→ **Problem**:
Go through the entries below and give the number of lines that have the string "Collapse", and only that.
-------
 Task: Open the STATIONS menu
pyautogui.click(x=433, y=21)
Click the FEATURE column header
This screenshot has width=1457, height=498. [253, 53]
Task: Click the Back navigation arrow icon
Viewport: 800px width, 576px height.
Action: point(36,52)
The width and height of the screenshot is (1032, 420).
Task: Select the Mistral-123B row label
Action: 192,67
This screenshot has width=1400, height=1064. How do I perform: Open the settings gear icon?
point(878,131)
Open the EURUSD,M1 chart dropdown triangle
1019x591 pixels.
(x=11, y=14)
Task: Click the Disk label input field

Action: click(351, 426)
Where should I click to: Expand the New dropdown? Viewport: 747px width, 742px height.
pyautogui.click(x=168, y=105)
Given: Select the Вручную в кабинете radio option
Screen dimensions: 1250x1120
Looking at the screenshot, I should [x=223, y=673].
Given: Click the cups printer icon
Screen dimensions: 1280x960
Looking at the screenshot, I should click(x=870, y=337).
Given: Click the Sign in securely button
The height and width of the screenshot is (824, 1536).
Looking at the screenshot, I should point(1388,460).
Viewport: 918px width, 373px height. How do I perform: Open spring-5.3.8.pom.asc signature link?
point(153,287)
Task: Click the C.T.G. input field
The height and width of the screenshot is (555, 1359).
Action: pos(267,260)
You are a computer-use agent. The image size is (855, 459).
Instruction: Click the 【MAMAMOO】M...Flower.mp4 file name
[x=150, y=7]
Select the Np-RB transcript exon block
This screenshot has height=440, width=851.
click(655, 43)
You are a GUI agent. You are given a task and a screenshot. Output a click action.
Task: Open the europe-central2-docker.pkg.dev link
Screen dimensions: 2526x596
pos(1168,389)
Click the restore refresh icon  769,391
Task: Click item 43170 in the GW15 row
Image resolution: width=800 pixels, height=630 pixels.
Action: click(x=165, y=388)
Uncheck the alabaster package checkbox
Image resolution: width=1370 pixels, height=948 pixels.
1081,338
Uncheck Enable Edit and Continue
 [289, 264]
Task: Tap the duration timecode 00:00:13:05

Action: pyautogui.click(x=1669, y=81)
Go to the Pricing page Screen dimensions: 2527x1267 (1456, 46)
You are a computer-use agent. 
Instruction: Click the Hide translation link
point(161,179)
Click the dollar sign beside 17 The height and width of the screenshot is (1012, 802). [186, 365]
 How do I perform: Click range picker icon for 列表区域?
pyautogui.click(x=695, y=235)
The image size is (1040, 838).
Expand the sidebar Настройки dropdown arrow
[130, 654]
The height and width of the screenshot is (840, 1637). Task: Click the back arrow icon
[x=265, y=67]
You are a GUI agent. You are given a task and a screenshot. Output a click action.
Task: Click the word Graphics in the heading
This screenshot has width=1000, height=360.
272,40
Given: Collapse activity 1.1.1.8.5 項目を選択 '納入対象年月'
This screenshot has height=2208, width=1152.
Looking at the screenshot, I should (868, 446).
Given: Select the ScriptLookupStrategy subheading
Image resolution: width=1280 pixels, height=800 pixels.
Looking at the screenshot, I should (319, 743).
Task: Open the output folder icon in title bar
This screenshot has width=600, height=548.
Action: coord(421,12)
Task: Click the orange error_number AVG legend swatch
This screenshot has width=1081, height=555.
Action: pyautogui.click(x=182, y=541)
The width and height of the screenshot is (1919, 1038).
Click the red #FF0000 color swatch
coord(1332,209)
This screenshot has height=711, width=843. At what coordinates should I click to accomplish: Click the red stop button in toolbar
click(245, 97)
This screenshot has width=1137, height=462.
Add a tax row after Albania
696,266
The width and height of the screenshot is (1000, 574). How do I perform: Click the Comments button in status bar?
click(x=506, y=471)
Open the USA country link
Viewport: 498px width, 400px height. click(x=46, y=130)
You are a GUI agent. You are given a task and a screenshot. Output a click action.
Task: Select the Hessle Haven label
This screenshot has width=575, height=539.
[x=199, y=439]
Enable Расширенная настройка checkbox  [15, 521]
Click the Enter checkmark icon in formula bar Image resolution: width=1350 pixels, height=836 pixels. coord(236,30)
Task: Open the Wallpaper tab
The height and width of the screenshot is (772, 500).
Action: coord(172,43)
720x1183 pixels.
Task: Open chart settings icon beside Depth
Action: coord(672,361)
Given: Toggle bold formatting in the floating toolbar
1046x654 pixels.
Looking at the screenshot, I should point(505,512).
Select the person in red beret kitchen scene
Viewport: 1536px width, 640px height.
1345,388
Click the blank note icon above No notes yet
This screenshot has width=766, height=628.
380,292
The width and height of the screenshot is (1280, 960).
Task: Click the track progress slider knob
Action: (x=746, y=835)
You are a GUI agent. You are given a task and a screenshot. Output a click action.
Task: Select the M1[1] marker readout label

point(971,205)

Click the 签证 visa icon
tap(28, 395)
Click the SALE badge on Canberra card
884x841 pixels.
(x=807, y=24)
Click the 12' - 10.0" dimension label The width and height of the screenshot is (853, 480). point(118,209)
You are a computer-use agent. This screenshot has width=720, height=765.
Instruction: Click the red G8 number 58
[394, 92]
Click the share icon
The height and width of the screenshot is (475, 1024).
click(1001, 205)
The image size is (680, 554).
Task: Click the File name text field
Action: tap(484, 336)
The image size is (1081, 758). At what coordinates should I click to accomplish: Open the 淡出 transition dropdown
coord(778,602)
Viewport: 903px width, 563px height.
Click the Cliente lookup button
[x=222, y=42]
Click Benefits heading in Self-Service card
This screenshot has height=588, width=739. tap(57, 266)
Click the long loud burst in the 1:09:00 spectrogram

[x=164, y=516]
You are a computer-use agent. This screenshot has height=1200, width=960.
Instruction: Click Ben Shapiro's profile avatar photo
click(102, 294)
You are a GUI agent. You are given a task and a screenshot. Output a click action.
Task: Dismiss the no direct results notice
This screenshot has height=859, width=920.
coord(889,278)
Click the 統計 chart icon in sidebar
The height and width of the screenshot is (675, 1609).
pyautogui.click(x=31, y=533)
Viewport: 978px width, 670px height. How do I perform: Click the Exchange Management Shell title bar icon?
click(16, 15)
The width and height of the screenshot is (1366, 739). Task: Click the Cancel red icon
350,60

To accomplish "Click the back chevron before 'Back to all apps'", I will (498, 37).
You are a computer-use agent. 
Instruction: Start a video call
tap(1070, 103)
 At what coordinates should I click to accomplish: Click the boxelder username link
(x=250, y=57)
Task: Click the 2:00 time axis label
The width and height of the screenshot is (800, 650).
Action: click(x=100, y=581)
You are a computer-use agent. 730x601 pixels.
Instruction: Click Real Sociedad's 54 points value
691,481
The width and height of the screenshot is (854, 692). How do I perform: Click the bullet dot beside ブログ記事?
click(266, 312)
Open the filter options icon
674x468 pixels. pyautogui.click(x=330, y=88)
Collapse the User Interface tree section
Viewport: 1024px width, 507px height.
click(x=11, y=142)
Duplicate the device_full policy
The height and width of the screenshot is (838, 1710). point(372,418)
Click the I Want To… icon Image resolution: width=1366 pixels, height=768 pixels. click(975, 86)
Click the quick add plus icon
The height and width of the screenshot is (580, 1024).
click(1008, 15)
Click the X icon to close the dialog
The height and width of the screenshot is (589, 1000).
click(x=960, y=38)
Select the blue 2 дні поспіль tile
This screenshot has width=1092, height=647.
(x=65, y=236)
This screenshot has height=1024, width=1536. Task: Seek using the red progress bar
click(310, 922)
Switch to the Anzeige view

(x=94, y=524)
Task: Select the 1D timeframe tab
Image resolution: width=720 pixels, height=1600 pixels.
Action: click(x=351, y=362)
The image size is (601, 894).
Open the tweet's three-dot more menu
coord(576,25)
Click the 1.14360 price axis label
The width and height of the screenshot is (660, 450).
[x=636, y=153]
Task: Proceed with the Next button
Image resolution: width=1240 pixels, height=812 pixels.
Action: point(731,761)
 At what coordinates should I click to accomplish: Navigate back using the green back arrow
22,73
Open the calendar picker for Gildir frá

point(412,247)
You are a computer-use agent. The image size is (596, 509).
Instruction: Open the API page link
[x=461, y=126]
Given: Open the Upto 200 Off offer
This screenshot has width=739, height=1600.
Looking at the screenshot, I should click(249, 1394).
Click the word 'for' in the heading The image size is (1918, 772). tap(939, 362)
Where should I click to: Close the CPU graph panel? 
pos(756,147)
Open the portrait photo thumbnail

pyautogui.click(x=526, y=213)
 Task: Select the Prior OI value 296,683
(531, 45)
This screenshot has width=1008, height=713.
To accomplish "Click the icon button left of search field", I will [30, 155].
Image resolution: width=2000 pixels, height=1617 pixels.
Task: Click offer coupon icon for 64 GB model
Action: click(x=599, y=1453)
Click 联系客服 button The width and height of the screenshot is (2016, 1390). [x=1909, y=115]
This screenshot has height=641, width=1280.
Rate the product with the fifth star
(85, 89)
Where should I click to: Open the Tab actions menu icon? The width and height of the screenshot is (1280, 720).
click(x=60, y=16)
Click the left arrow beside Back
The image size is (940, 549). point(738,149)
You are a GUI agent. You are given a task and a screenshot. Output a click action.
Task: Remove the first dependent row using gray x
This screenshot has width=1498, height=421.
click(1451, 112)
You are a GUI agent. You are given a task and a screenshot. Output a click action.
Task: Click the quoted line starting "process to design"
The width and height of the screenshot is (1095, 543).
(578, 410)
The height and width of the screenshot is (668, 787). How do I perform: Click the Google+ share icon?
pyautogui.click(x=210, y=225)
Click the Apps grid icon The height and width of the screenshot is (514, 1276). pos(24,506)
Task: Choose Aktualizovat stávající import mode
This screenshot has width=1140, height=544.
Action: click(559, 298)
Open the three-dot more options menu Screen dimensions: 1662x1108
-------
→ **Written response**:
2